▸ **Texte à analyser**
Ainsi, malgré l’environnement, l’âge, la misère, l’isolement, les difficultés matérielles, des Conventionnels, même dispersés, gardent une fierté ombrageuse. Envers et contre tout, le culte de la Convention, le feu sacré survivent en eux et ils y croient encore. Par testament, cinquante ans après, l’ancien centriste, Julien Souhait, lègue sa fortune à tous les survivants nécessiteux de la Convention. Bien qu’elle lui ait valu quinze ans d’exil, il affiche fièrement sa participation aux travaux de“la très haute, très illustre et invincible Convention Nationale.” Dans son testament, Blondel, député insignifiant à la Convention, se proclame l’“un des fondateurs de la République”.
D’autres personnalités, de plus grande envergure, scandalisent parce qu’ils sont fidèles à eux-mêmes. Saint André, devant un parterre d’officiers :“Le gouvernement du Comité de Salut Public a sauvé la France. J’en étais et je m’en fais gloire !” Barère, dans un salon bien-pensant, au sujet de l’interrogatoire de Louis XVI :“Si c’était à refaire, je le referais !” Piorry, à son retour en France après quinze ans d’exil :“Ce serait à refaire, je voterais de la même manière !”.
Alors que tout annonce le triomphe définitif de l’absolutisme européen, les plus fermes conservent même une confiance surprenante dans l’avenir. Au moment suprême, leur combat revient au premier plan. Genevois-Duraisin, agonisant, demande à son domestique de venir sur sa tombe informer sa dépouille du départ des Bourbons : “Monsieur, nous les avons chassés !”. Les Montagnards historiques, les durs, les inflexibles, ont conservé toute la raideur et la fermeté de la Convention. Vadier, Cambon, Barère, Prieur de la Marne, qui ont été au sommet du pouvoir, ne renient rien et assument son oeuvre, leur oeuvre.

▸ **Consigne**
Réécrivez le passage du texte sur les Conventionnels qui va de « Alors que tout » jusqu'à « oeuvre, leur oeuvre. » inclus, en remplaçant « domestique » par « serviteur ». Les données qui suivent viennent d'une autre source.

▸ **Données fournies**
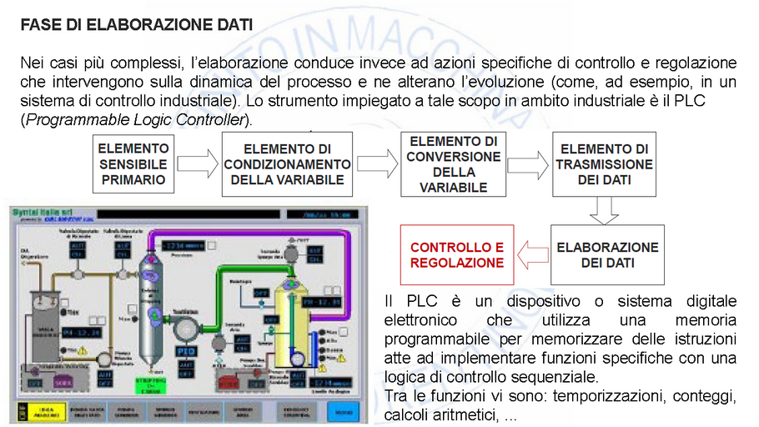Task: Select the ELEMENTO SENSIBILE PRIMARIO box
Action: pyautogui.click(x=133, y=164)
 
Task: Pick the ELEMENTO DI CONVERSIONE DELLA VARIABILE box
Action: pyautogui.click(x=453, y=164)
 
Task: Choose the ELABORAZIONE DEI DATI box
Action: pyautogui.click(x=607, y=255)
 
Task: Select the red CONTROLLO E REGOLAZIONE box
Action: pyautogui.click(x=457, y=255)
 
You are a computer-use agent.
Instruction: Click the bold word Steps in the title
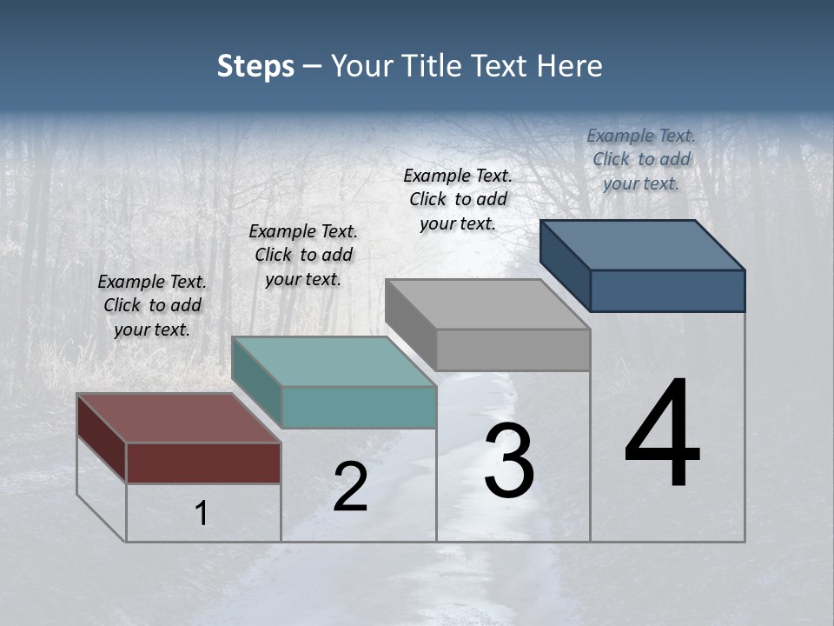tap(255, 66)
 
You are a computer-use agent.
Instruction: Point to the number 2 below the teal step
tap(350, 487)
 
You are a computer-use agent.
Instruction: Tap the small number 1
tap(202, 514)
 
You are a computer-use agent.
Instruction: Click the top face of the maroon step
tap(178, 418)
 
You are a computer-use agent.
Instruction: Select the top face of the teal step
tap(334, 361)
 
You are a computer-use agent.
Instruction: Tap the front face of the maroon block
tap(203, 463)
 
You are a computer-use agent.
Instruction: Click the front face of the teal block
tap(359, 407)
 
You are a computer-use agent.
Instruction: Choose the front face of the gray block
tap(513, 350)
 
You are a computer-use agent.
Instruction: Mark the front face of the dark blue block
tap(667, 290)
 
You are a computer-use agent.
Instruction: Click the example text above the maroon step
tap(152, 305)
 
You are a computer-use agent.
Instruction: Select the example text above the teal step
tap(303, 255)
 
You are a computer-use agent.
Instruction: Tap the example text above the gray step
tap(458, 199)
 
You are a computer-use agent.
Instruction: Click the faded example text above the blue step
tap(641, 159)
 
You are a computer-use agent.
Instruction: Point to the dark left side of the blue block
tap(565, 264)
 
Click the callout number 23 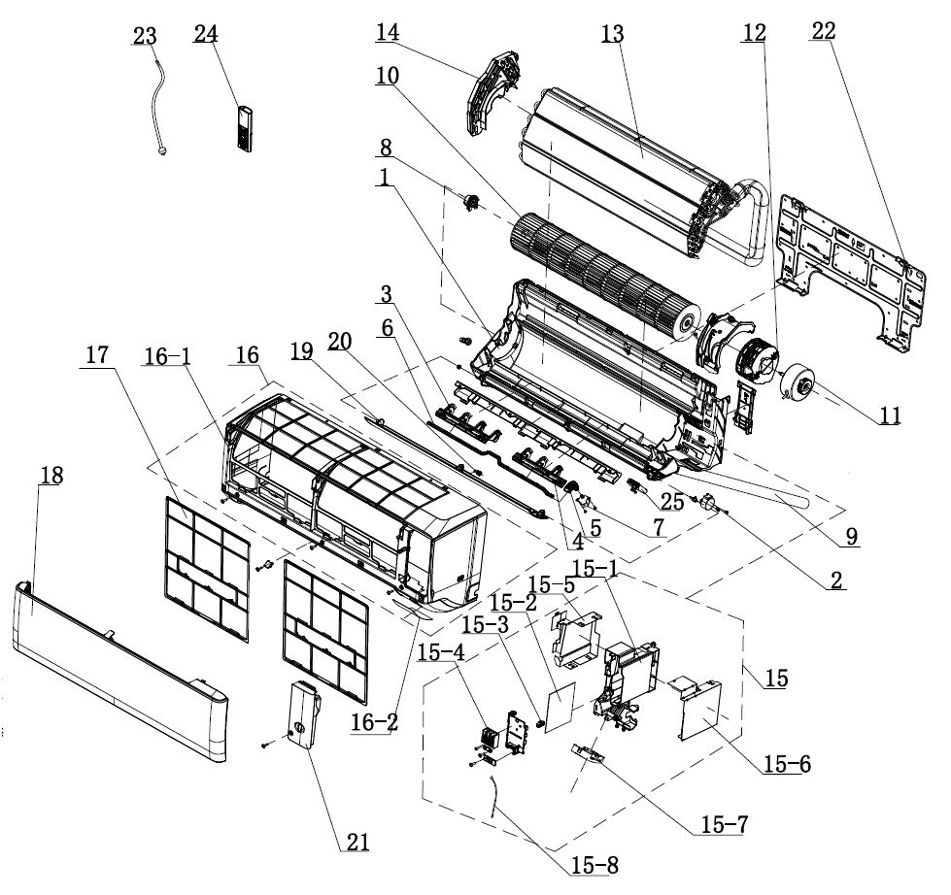click(x=144, y=36)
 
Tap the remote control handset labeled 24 click(x=246, y=127)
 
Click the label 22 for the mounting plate click(x=823, y=31)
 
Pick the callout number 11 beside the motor click(x=890, y=416)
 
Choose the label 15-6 click(x=788, y=765)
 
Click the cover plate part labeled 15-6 click(x=699, y=713)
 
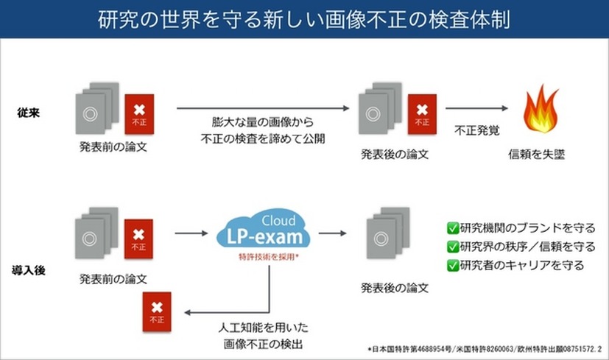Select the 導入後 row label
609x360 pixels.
[x=31, y=270]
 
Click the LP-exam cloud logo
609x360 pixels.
[x=264, y=234]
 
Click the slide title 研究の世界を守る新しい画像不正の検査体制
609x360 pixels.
[x=303, y=18]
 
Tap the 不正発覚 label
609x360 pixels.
[x=477, y=132]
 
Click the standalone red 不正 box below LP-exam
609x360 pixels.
[x=157, y=312]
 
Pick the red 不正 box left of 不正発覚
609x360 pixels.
[x=422, y=112]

▸ **Votre réponse**
Alors que tout annonce le triomphe définitif de l’absolutisme européen, les plus fermes conservent même une confiance surprenante dans l’avenir. Au moment suprême, leur combat revient au premier plan. Genevois-Duraisin, agonisant, demande à son serviteur de venir sur sa tombe informer sa dépouille du départ des Bourbons : “Monsieur, nous les avons chassés !”. Les Montagnards historiques, les durs, les inflexibles, ont conservé toute la raideur et la fermeté de la Convention. Vadier, Cambon, Barère, Prieur de la Marne, qui ont été au sommet du pouvoir, ne renient rien et assument son oeuvre, leur oeuvre.